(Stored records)
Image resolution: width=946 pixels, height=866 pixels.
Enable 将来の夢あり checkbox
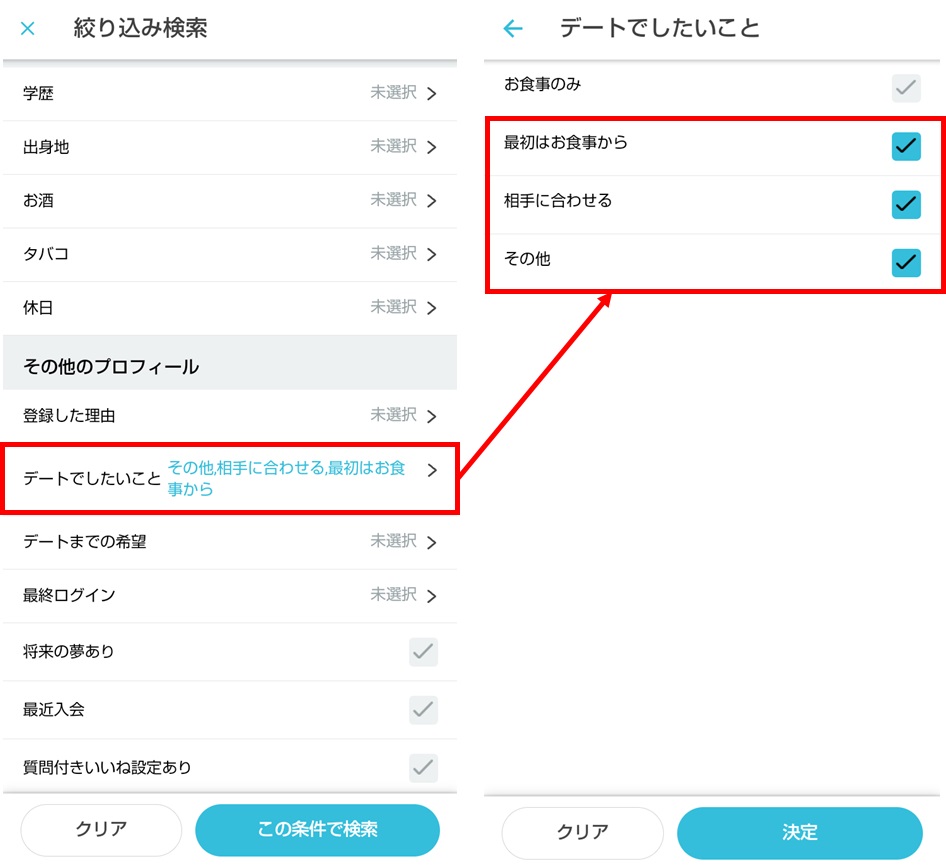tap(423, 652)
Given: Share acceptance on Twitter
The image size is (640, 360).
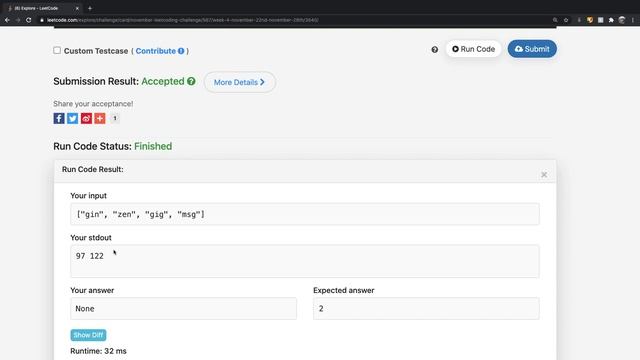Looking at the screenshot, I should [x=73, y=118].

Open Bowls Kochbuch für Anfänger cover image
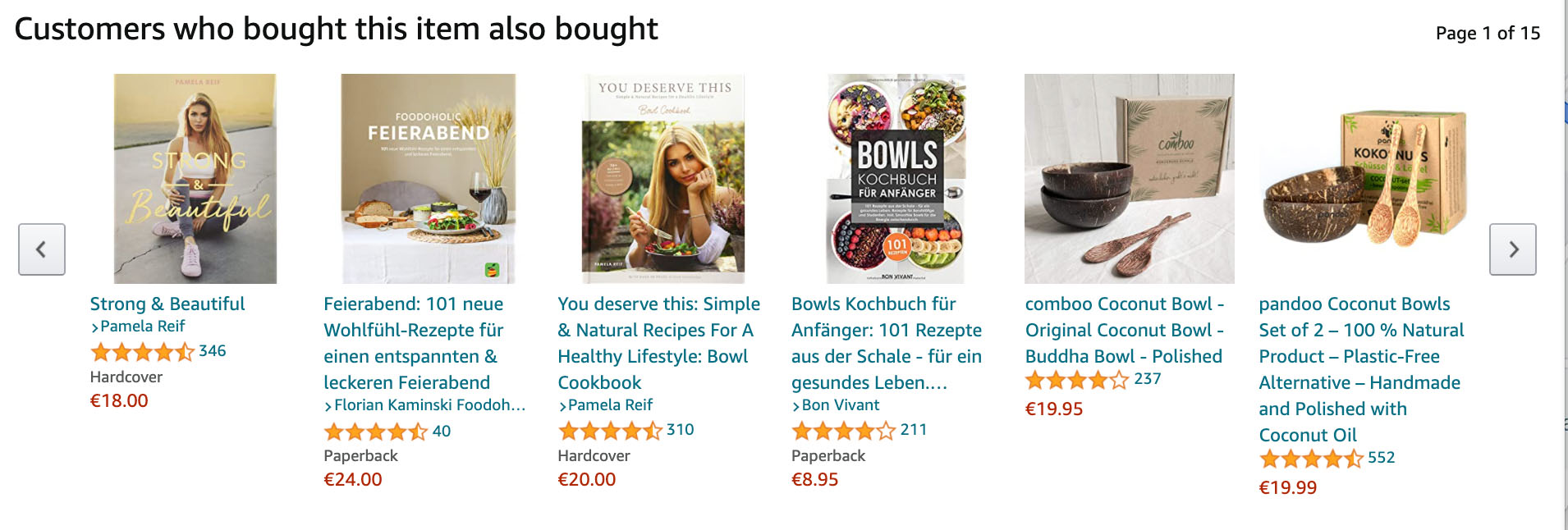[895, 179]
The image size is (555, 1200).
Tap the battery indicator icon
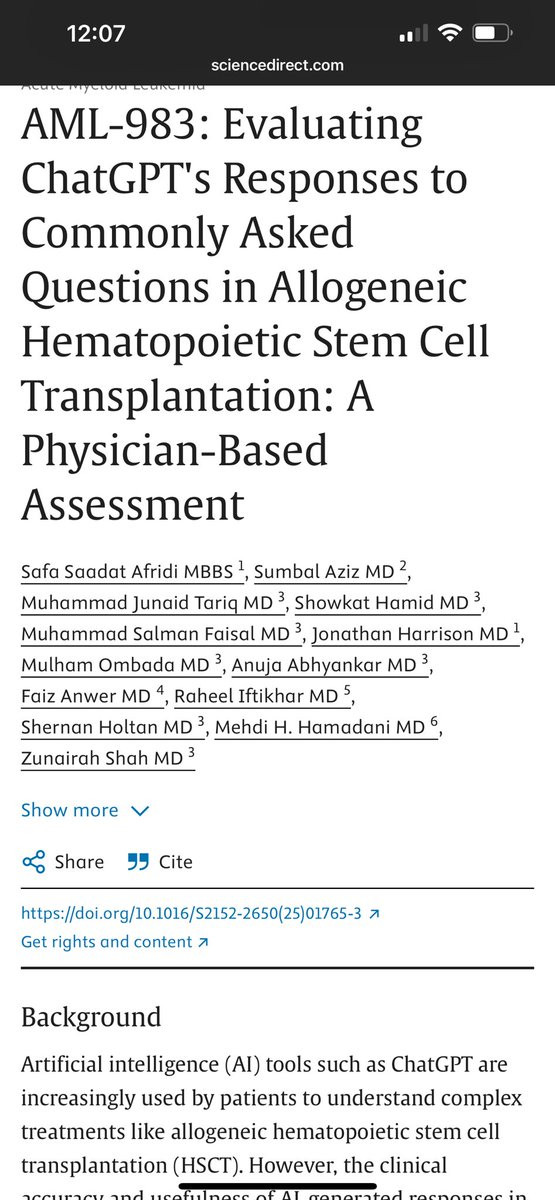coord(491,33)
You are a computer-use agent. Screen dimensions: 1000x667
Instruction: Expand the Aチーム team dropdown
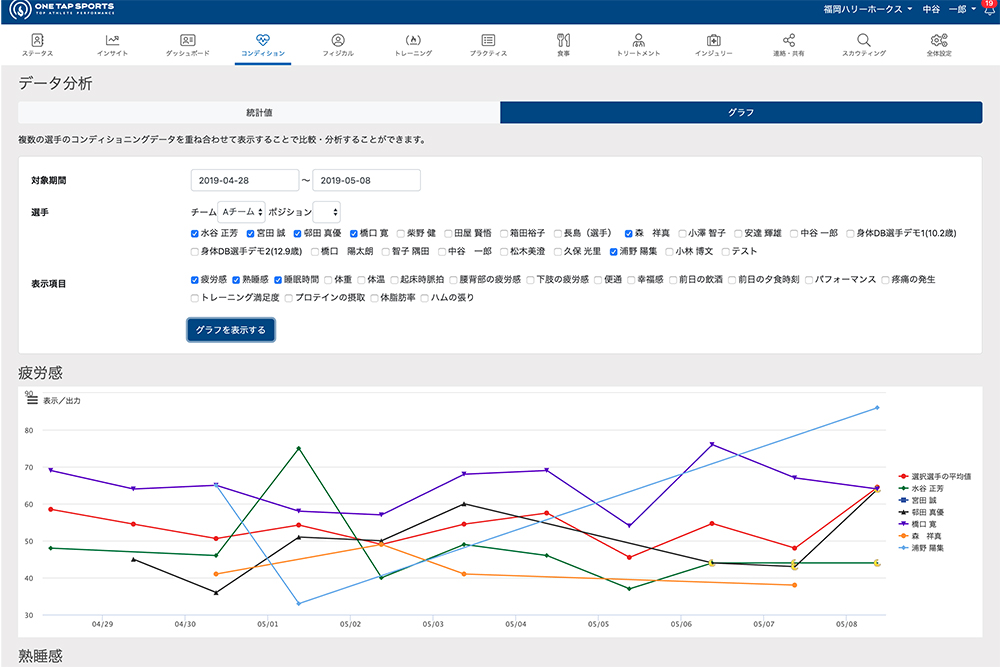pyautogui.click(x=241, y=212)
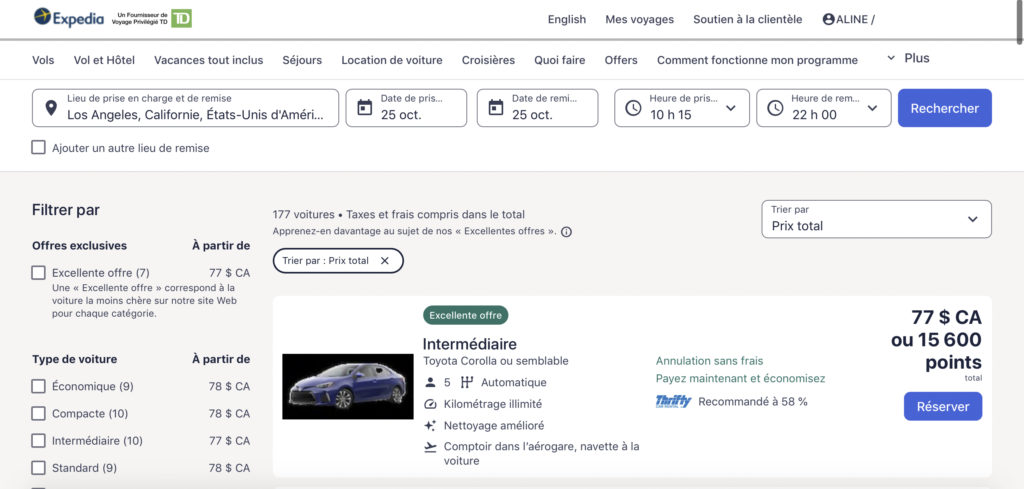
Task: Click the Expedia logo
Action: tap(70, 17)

### What the exercise asks
Please set down the data above exactly as given, leaving every picture out.

### Response area
Image resolution: width=946 pixels, height=866 pixels.
Enable 将来の夢あり checkbox
tap(423, 652)
Given: Share acceptance on Twitter
The image size is (640, 360).
Looking at the screenshot, I should [x=73, y=118].

Open Bowls Kochbuch für Anfänger cover image
[895, 179]
The image size is (555, 1200).
Tap the battery indicator icon
coord(491,33)
You are a computer-use agent. Screen dimensions: 1000x667
Instruction: Expand the Aチーム team dropdown
pyautogui.click(x=241, y=212)
Task: Click the Expedia logo
Action: tap(70, 17)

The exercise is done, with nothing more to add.